Je ne peux nier le fait que la communauté de blogueurs a presque complètement remplacé le journalisme traditionel dans ma quête quotidienne d'information sur le Web (ma principale source d'information). S'il me reste encore le téléjournal de 22 heures, le Point et Enjeux pour me faire une idée de la Société dans laquelle j'évolue, je ne peux faire autrement que de constater que la méfiance que j'éprouve envers le journalisme traditionnel est complètement désamorcée par la confiance accordée aux blogueurs qui traitent des mêmes sujets d'actualités (lorsque ceux-ci s'accordent bien entendu). À défaut, ma confiance est automatiquement accordée à celui qui diffuse la nouvelle dans un but non-mercantile.

Je ne sais d'ou provient cette méfiance. Ce pourrait être la couverture assurément biaisée de la Guerre en Irak, la pollution médiatique et l'envahissement des reality shows qui commencent à déferler sur nos ondes, Bowling for Columbine et Stupid White Men de Michael Moore, ou tout simplement un cumul de scepticisme vis-à-vis l'information qui m'est transmise (et surtout les filtres appliqués dessus) depuis des années par le biais des journaux et de la télévision. Tout ce que je peux reconnaitre, c'est que cette méfiance existe réellement et que je ne peux en faire abstraction lorsque le monsieur cravaté à la télé me dit que les Irakiens sont reconnaissants d'avoir été massacrés ou que le gouvernement américain a reçu menace d'une réplique au 11 septembre, deux ans plus tard. Entre le scepticisme et la paranoia, il n'y aurait qu'un pas à franchir. Je vous avouerai que parfois, le saut me tente beaucoup.

Norbert Wiener a déjà dit que « le sort de l'information dans le monde typiquement américain est de devenir quelque chose que l'on peut vendre ou acheter... [et] ...que cela conduit à l'incompréhension de l'information et des notions qui en dépendent ». Un des grands avancements qu'Internet nous a permit est incontestablement de pouvoir prendre la parole comme simple citoyen et de jouir d'une plateforme publique sur laquelle nous puissions nous exprimer (diminuant par le fait même l'influence du journalisme traditionnel). Il n'est pas difficile d'imaginer les gouvernements et les corporations manipuler l'information en y appliquant les filtres appropriés afin de maintenir le peuple dans une confortable et réconfortante pseudo-connaissance (certaines mauvaises langues diraient ignorance, mais je ne mange pas de ce pain là ;).
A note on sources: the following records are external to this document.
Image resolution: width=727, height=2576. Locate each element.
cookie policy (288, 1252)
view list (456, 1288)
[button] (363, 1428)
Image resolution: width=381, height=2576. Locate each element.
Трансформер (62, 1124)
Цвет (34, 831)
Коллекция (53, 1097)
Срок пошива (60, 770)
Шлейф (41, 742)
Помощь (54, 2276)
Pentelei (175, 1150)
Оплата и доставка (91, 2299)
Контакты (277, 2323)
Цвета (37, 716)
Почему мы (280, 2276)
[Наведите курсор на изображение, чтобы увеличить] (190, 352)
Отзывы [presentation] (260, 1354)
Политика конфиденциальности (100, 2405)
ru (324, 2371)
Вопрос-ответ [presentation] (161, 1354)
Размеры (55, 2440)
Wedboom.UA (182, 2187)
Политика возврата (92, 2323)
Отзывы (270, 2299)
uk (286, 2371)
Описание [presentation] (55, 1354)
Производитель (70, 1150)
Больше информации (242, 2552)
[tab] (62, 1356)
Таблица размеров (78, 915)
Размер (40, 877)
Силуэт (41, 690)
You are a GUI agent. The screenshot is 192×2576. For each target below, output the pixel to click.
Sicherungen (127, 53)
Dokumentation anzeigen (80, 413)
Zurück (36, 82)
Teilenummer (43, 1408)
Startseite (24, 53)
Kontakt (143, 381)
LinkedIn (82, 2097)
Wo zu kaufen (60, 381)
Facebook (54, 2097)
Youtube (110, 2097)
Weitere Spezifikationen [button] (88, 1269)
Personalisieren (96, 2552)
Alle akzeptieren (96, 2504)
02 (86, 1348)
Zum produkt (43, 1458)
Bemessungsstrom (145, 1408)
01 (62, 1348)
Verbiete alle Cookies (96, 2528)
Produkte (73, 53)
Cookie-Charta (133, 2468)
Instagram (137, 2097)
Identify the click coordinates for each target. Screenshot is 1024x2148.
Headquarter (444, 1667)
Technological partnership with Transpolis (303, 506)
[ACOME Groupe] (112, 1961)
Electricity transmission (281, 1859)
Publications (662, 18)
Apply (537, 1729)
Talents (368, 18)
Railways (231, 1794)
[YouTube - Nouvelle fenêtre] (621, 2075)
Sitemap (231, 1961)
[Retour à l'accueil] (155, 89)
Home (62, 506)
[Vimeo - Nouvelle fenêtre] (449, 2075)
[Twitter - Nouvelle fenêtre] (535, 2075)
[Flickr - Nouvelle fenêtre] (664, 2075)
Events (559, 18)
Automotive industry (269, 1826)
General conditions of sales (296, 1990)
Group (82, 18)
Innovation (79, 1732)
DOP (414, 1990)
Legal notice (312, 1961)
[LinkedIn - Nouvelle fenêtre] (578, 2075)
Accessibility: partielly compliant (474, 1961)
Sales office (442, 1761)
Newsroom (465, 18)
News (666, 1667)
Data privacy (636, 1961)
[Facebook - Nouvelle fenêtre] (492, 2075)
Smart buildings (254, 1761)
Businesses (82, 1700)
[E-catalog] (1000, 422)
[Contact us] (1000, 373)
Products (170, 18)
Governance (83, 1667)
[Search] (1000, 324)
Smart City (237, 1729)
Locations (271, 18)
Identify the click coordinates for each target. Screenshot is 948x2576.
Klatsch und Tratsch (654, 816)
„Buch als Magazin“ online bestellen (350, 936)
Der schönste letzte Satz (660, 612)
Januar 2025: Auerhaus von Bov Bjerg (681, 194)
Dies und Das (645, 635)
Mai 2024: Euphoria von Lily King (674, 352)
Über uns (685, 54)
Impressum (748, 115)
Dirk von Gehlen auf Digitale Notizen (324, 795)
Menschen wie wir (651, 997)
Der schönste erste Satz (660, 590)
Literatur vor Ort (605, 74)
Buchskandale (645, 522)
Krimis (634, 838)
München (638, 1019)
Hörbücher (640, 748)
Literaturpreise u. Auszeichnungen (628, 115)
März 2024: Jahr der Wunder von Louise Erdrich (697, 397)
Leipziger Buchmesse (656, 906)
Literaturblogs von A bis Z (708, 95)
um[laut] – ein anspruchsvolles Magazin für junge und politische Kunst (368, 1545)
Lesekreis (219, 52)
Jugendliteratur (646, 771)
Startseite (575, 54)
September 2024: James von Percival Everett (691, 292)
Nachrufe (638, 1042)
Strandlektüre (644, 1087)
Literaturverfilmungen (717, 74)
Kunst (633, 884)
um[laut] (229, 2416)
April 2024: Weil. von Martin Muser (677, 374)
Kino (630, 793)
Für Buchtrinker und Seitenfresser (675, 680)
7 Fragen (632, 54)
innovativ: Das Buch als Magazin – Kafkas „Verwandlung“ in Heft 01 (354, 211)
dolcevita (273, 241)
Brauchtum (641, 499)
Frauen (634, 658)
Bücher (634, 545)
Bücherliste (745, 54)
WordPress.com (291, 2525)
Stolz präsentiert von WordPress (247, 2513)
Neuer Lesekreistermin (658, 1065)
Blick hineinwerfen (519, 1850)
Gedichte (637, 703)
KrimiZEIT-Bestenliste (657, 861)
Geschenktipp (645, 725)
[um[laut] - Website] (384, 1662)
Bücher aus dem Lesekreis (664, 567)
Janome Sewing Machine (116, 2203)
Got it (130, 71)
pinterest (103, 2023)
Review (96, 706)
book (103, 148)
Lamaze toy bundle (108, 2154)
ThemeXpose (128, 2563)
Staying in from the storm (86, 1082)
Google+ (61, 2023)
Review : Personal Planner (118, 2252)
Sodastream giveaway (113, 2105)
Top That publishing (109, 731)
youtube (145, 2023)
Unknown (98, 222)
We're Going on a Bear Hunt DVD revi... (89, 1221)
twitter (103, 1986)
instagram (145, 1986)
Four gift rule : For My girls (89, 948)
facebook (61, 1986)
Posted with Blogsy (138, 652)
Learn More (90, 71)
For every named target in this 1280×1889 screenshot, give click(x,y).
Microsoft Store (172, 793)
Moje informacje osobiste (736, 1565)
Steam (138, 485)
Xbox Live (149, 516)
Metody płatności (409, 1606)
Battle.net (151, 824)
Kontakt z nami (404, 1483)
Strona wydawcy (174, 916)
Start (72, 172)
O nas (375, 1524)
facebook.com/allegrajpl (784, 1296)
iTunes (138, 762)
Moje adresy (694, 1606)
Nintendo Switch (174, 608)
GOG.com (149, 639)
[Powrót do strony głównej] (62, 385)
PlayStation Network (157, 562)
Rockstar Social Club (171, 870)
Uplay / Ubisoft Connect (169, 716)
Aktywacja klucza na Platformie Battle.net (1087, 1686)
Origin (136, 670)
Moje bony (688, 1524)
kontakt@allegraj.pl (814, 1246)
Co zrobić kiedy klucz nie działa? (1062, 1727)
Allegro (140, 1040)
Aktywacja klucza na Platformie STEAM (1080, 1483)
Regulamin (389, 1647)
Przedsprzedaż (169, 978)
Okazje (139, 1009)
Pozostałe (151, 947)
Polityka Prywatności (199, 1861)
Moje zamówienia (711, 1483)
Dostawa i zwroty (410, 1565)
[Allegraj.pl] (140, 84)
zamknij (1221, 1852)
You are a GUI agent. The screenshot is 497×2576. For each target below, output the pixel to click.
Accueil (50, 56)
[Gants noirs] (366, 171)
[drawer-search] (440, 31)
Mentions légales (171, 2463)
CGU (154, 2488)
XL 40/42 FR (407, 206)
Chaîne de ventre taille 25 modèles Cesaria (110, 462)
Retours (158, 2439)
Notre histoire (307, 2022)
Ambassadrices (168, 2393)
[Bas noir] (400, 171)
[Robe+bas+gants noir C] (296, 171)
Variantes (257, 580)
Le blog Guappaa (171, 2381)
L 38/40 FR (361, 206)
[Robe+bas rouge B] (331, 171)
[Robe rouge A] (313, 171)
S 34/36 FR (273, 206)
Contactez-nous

L'information est un droit individuel et collectif. Lorsque le bloggueur devient lui-même journaliste (citoyen) et le fait dans le but d'offrir une fenêtre sur une réalité qui n'est pas teintée par les intérêts d'un tierce partie, le peuple peut enfin commencer à goûter à la véritable information -- et par le fait même, commencer à se questionner sur les véritables enjeux de la société dans laquelle il vit.

Si le journalisme citoyen ne sert ultimement qu'à une seule chose, j'espère de tout coeur que ce sera de ramener à l'ordre le journalisme traditionnel (et ses décideurs) à jouer carte sur table et franc jeu avec nous, les membres de la collectivité. C'est tout le malheur que je nous souhaite.